Directions for this task. From the lines below, pick out every one that contains the word "icon" and copy each in full.

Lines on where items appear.
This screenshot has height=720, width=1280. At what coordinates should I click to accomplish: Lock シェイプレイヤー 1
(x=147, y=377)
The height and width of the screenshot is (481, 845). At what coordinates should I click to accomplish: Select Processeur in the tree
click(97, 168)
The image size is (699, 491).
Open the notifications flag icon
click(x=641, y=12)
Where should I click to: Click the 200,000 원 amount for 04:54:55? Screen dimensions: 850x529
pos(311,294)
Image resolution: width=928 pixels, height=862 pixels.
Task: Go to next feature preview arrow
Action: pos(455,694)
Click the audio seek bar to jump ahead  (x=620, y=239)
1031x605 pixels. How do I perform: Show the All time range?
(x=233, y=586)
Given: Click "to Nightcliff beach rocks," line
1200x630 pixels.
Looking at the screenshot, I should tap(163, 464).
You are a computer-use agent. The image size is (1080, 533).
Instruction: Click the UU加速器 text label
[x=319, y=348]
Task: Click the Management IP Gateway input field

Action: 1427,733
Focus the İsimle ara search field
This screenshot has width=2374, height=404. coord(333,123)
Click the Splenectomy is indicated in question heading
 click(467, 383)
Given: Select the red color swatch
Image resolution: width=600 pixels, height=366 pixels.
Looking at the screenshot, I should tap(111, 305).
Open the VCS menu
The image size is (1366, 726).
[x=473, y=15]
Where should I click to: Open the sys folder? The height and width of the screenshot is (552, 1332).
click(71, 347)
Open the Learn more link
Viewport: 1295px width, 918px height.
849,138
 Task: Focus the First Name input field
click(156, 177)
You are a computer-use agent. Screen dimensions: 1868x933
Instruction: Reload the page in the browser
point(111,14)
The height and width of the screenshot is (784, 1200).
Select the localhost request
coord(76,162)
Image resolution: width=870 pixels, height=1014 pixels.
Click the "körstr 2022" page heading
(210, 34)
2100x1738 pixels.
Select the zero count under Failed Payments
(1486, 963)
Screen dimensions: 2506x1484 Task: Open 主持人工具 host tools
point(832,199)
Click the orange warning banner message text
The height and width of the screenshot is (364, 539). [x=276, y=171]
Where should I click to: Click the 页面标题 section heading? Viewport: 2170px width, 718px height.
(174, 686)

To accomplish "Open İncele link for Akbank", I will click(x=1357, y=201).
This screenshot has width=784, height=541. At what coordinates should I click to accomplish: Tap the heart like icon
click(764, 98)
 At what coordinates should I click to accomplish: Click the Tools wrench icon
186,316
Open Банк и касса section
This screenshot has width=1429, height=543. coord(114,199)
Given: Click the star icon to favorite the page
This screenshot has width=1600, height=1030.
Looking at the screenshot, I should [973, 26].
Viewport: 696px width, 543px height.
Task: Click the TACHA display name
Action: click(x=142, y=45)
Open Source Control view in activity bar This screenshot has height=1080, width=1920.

Reply.
Open the notifications flag icon
This screenshot has width=784, height=541. At what coordinates should I click to accomplish: Tap the heart like icon
 At what coordinates should I click to accomplish: Click the Tools wrench icon
Given: Click the star icon to favorite the page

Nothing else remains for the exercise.